The Dodge Team Tops Its Pool

For the second year in a row, East Hampton’s 9-and-10-year-old traveling all-star baseball team has won the District 36 championship, and its 11-12-year-old team may not be far behind.
The older team, coached by Ken Dodge, won twice over the weekend to finish atop its seven-team pool with a 5-1 record. The 11-12s were to have played a crossover Final Four game with the North Shore Americans at the Pantigo fields here Tuesday. The 11-12 district final is to be played today at a site that was yet to be determined as of press time.
Riverhead, at 5-0, won the other pool, with the aforementioned North Shore Americans the second team, at 4-1. In East Hampton’s pool Moriches Bay also finished at 5-1, “though they allowed more runs than we did,” Dodge said. “We allowed seven, they allowed eight.”
The North Shore Nationals were also in the running for one of the top two spots. “They finished at 5-1 too, but they allowed three runs to Sag Harbor on Sunday, which brought their runs-allowed total to nine, and knocked them out,” said Dodge.
Dodge’s son, Zach, pitched all the way here on Saturday, dispatching, with the help of a grand slam home run by Jack Dickinson and a solo shot by Mike Locascio, the vaunted North Shore team with relative ease. The final score was 6-2, the visitors’ runs having scored as the result of a dropped fly in shallow center field in the first inning.
Each team finished with five hits, though East Hampton’s proved to be the more potent, namely Dickinson’s laser beam grand slam that treated the Bonackers to a 5-2 lead in the third.
East Hampton, the “visiting” team, began that inning — after Tim Garneau had turned off the outfield sprinklers, which had come on unexpectedly — with a line single to center by Tyler Hansen. Nico Horan-Puglia drew a walk on a 3-2 pitch, and Locascio, following a conference on the mound, during which a pitching change was made, singled sharply through third and short, loading the bases for Dickinson, who, after fouling off a 3-2 pitch, lined the next delivery over the fence in right-center.

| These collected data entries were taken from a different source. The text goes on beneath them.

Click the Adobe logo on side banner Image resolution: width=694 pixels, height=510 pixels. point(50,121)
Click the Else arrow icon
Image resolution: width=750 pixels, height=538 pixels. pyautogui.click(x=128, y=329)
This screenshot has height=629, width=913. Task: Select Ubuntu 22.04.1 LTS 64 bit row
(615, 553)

A single down the third-base line and a hit batsman put runners on first and second for North Shore, the “home” team, with none out in the bottom of the third. Another single followed, but Dickinson, who was catching, caught the lead runner as he retreated toward third base, and, with runners at the corners, Dodge hung tough, notching a strikeout — one of six he was to record that day — before getting the third out on a comebacker to the mound.

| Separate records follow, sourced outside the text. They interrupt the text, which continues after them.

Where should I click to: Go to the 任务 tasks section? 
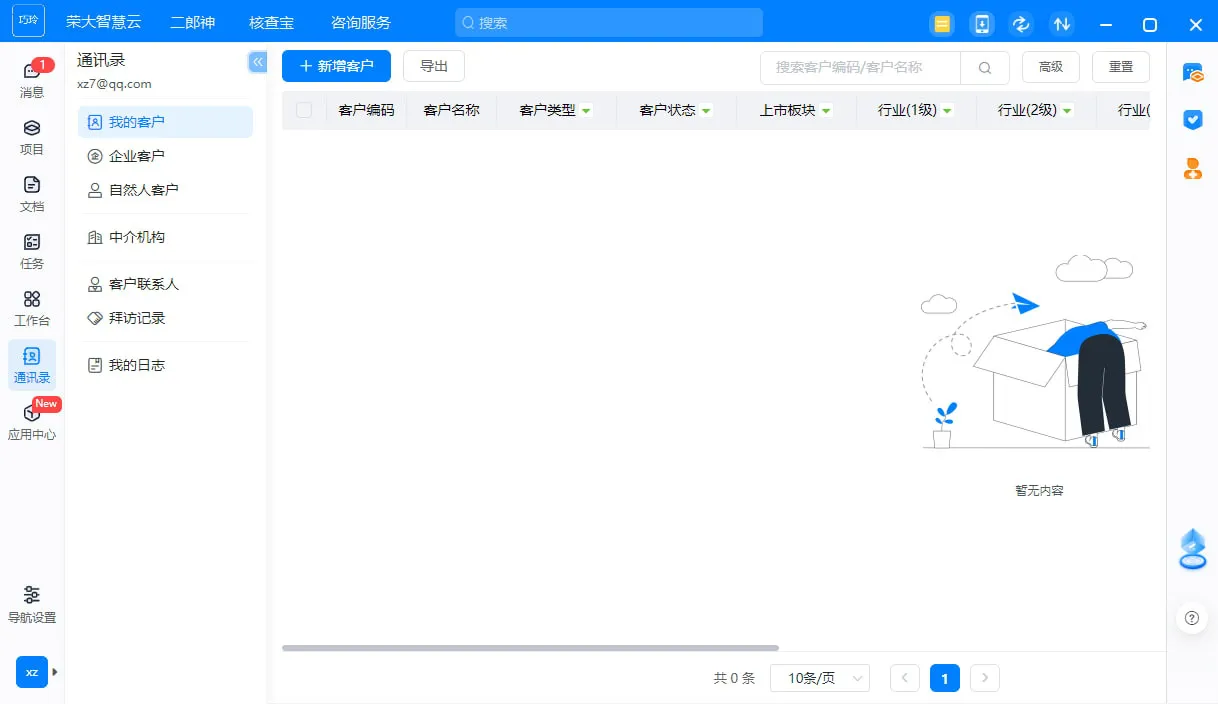[x=31, y=250]
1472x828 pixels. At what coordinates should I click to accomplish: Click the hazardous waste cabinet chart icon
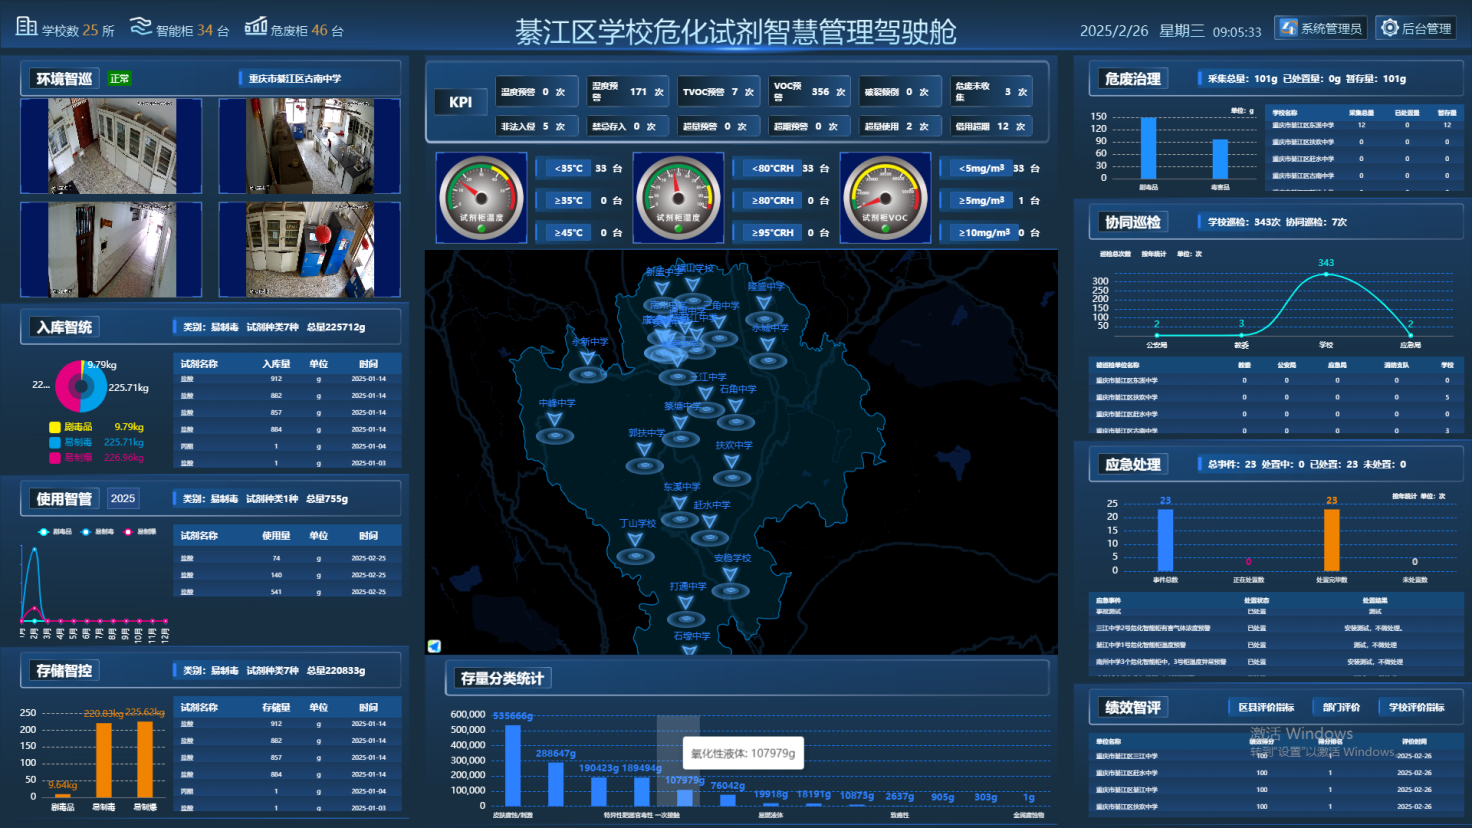256,27
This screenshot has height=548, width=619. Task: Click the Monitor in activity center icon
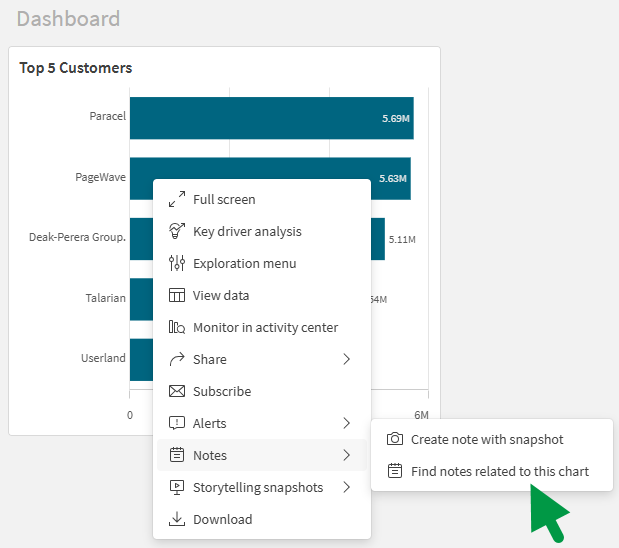(x=177, y=327)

North Shore brought in its third pitcher in the top of the fifth. After retiring Horan-Puglia on a pop-up to second and starting off Locascio, who bats third in the lineup, with a strike, he served up a fat fastball that Locascio deposited high into the trees beyond the fence in left for a 6-2 East Hampton lead.
Dodge ended his complete-game win with two strikeouts.

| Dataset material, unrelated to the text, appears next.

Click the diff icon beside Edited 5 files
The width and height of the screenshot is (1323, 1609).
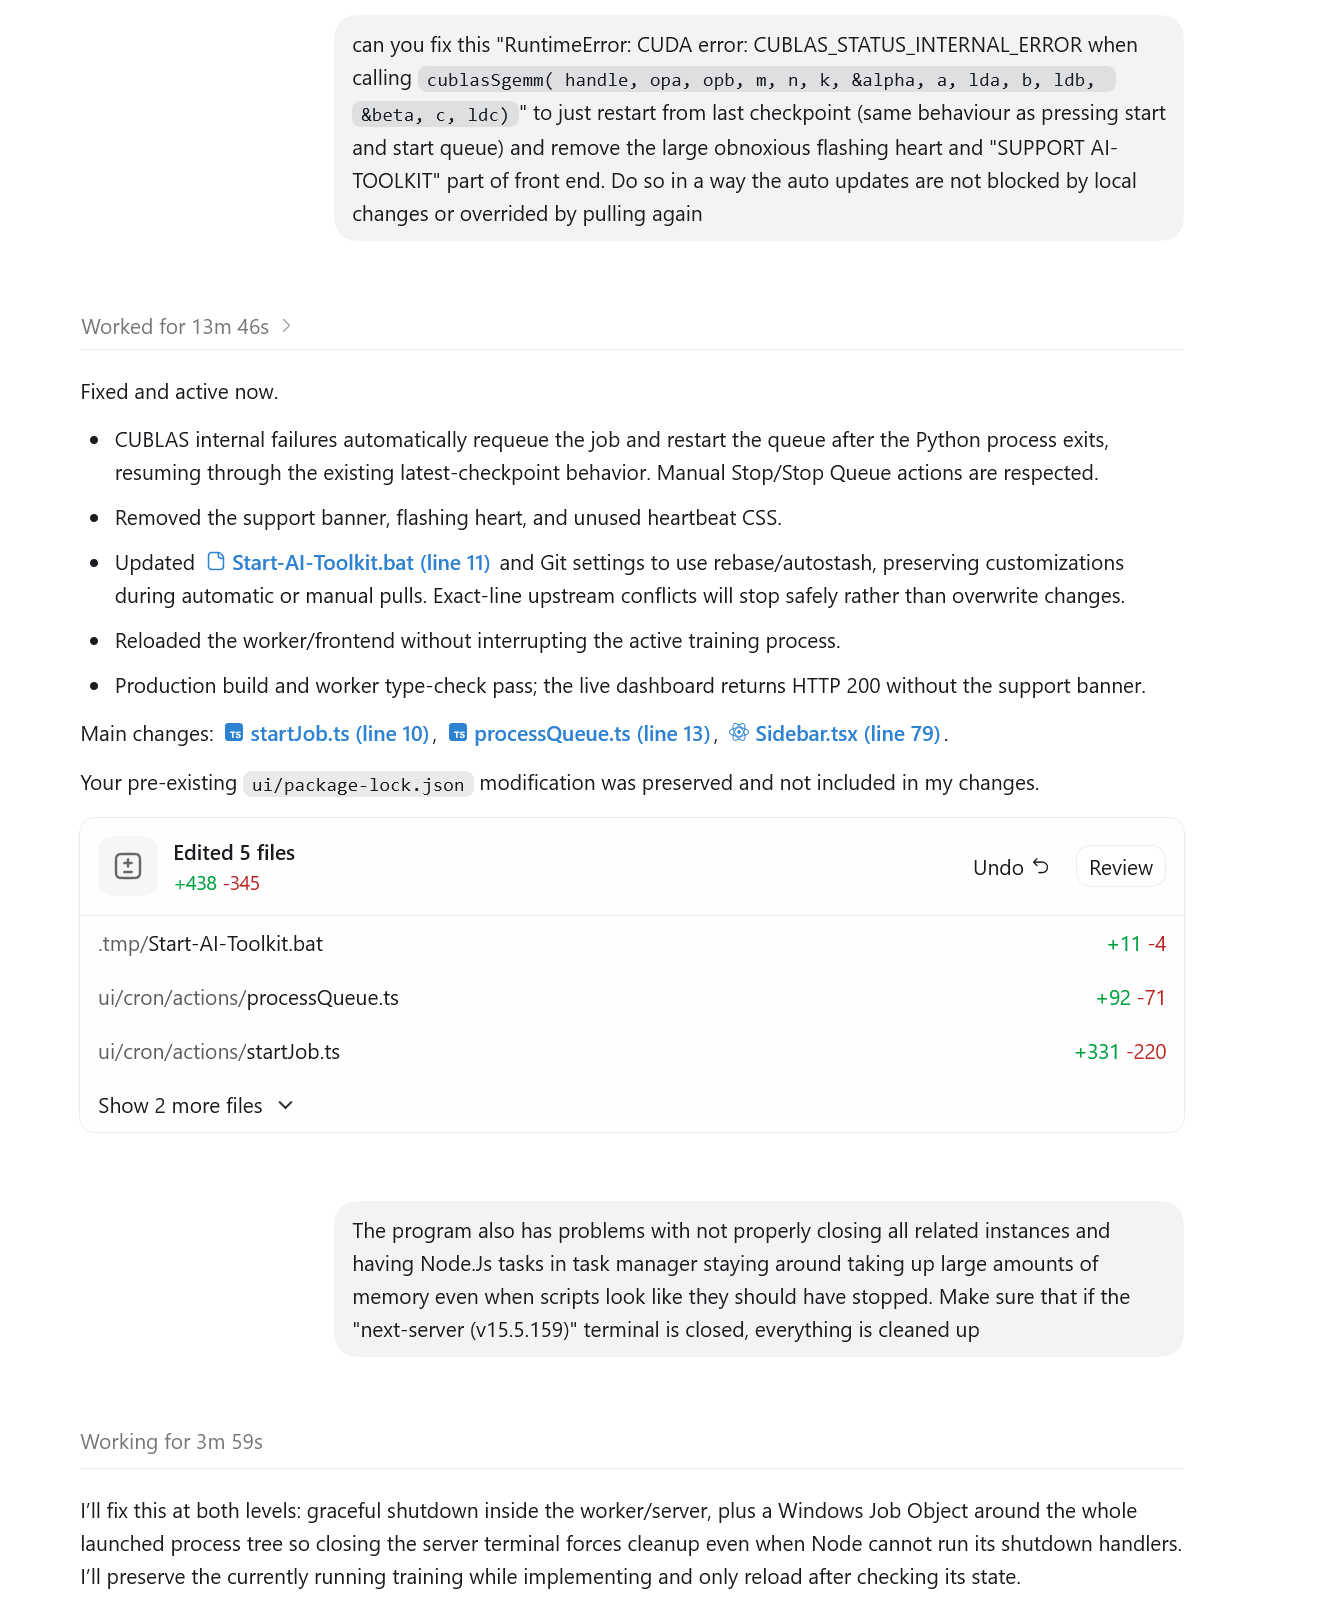(x=128, y=866)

Dickinson pitched for East Hampton at Hampton Bays the next day, but had to go only three innings, by the end of which the Bonackers led 16-0, triggering the 15-run mercy rule.
The only bump in East Hampton’s pool play road was a 4-3 loss here to Moriches Bay on July 3.
Dickinson, who started, and his teammates trailed 3-0 going into the bottom of the fourth, despite the fact that he had by that time struck out 10 Moriches Bay batters.
Facing Moriches Bay’s starter, Braydon Hronada, Locascio led it off with a single over third, and after Dickinson struck out, Dodge singled up the middle, putting runners at first and second with one out for Carter Dickinson, who was fooled by a 1-2 changeup, after which Justin Prince struck out as well.
Dodge relieved Jack Dickinson with the bases loaded and two out in the top of the fifth, but treated the visitors to a 4-0 lead as the result of hitting the first batter he faced before retiring the side on a flyout to left.
East Hampton made a game of it in the bottom half of the fifth as Horan-Puglia smoked a no-out two-run double to left that scored Chase Siska and Isaac Rodriguez, who had been on third and second.
After Locascio struck out, Jack Dickinson was intentionally walked. Dodge, who bats fifth, forced him at second, ending the inning with Moriches Bay leading 4-2.
Two flyouts and a batting-out-of-order call did the visitors in in the top of the sixth, and last, inning, leading East Hampton’s fans to wonder if they could pull it out in the last at-bat.
Carter Dickinson, the number-six hitter, who arguably has the sweetest swing on the team, stoked those hopes as, with the count 0-1, he launched a Ruthian clout high into the trees bordering the railroad tracks in left field, prompting a conference on the mound.
Milo Tompkins swung at the first pitch he saw and fouled out to the catcher. Then Kieran Conlon, with the count full, drew a walk, and Cassius Hokanson singled, putting runners at first and second with one out for Hansen, who flied out to right. Conlon, who had rounded second, barely got back in time.
That brought up Horan-Puglia with a chance to win the game or at least to tie it.
With the count 2-2, he let Evan Kaloski’s next pitch, which appeared to be low, sail by.
But the ump thought differently, signaling “Strike three!” as everyone in East Hampton’s camp moaned.